Frankly I wish I'd bought one years ago! I'm really rather in love with sitting of an evening grinding my decaf between ad breaks. But, my numbers on my dial aren't at zero when the burrs are locked. Which I guess is ok, but it is a bit irritating, as 1+3 is actual showing as 7. Is there a way to move the number disc without wrecking everything or is it somehow set up wrong inside? (It's definitely grinding well, certainly on a par with the SJ if not better!)


----------



## MWJB (Feb 28, 2012)

Missy said:


> Frankly I wish I'd bought one years ago! I'm really rather in love with sitting of an evening grinding my decaf between ad breaks. But, my numbers on my dial aren't at zero when the burrs are locked. Which I guess is ok, but it is a bit irritating, as 1+3 is actual showing as 7. Is there a way to move the number disc without wrecking everything or is it somehow set up wrong inside? (It's definitely grinding well, certainly on a par with the SJ if not better!)
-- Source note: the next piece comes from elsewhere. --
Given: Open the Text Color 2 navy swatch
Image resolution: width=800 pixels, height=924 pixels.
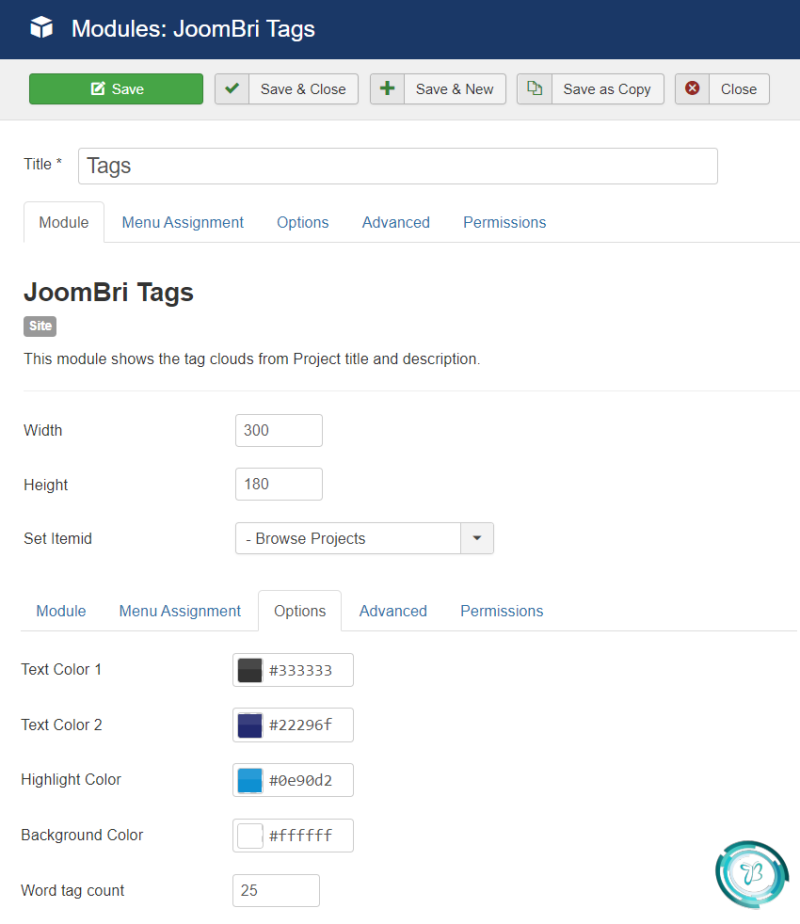Looking at the screenshot, I should point(250,725).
 Out of interest, what does the dial say, when the burrs are set to the finest setting before you hear any burr rub?


----------



## Wha burst the ba (Jun 20, 2020)

Mine bottom out at 10 which I finally concluded was -2. Then there was a post and reference to 1) burrs being level v 2) burrs bottomed out!!! If you take the burrs to level then look, see what number it is. Bottoming out could actually be going negative 

Sent from my iPhone using Tapatalk


----------



## earthflattener (Jul 27, 2015)

Apropos of nothing, here is a tune about coffee grinding. The musician is the rather brilliant (though severly underrated) Dylan Bates using a pseudonym kept for his more whimsical output, Stanley Bad.

https://www.coffeeforums.co.uk/index.php?app=core&module=system&controller=embed&url=https://www.reverbnation.com/stanleybad/song/32309334-i-grind-my-own-beans


----------



## Missy (Mar 9, 2016)

MWJB said:


> Out of interest, what does the dial say, when the burrs are set to the finest setting before you hear any burr rub?


It's at 10 when the burrs are locked so 11. I wonder then if 12 is finest setting rather than 12 being fully locked...


----------



## MWJB (Feb 28, 2012)

Missy said:


> It's at 10 when the burrs are locked so 11. I wonder then if 12 is finest setting rather than 12 being fully locked...


 Yeah, I'd take 12 to effectively be "zero", but if you were to be very precise when sharing settings with other people you could deduct 1 from your setting (and they follow the same protocol). Otherwise just for yourself, just use the verbatim setting.


----------